__Your task__. Write the next part of the forum exchange below about classifying problems by their numbers of causes and effects, starting right after its final sentence.

I think I need to chew on this more and think about how much usefully breaks down along these lines. As I read this, you’re describing a correlation between a 2×2 matrix of bimodal levels of multiplicity of causes and effects, and good strategies for dealing with problems with those traits. Is that accurate? But there’s also a very distinct feeling that each of these categories evokes (especially given the names), and I’m not as sure that the feeling is correlated with the purported criteria; I have an intuitive guess that it’s more correlated with perceptions of agency over problems, which may have only a skewed relation to the “number” of causes and effects (insofar as that’s meaningful in the first place).
You’re not the first to suggest s/Dragon/Hydra/g here, and I’d be tempted to agree, if not for the fact that dragon-slaying is significantly more poetic than hydra-slaying. OTOH, “Hydra” serves as a mnemonic that attacking symptoms is a Known Bad Strategy.

(Lines from a dataset)
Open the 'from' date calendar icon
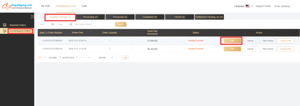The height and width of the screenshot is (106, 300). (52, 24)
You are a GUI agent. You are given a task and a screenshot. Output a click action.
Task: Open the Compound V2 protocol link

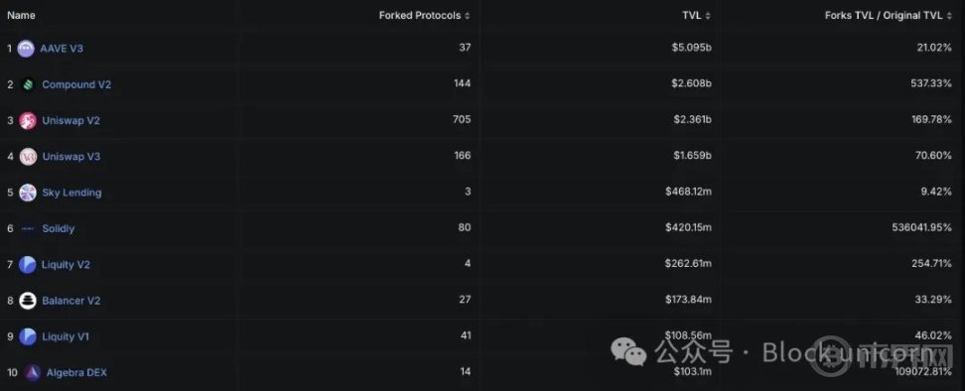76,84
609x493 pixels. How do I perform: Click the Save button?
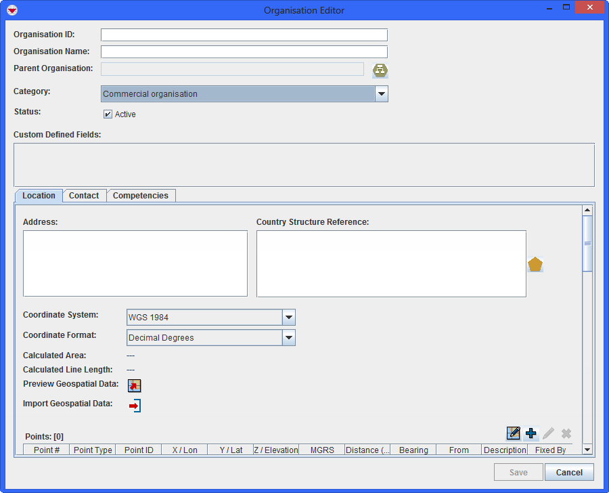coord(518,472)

__Response box__.
(Do note that the existence of a dragon can cause a series of not-obviously-related symptoms—this stuff is on fire, and this stuff is smashed up, and these people got eaten...)
If I’m not the first, was this posted before? I don’t see the same suggestion elsewhere in the comments, at least…
And the part I’m worried about above is that the poetic view will lead to conflationary thinking about the categories along the way, rendering the model a lot less useful; sure, a dragon can cause multiple symptoms, but that’s not the central image that comes to mind (at least to me), and trying to get a grip on something like this as an intuition pump gets fragile if you lean into what sounds compelling.
No, I’m referencing an in-person conversation. (Incidentally, the fact that ialdabaoth fielded that suggestion and still wrote this post with ‘dragon’ makes me worry that they’ve got at least an instinct that it’s the right word in some way I’m missing.)
And I think I see the worry that you’re pointing at here. I think it’s a valid one, though not one that I expect can be resolved entirely through theory; I’d like to see some people work with the ontology for a bit to see which words work in useful ways.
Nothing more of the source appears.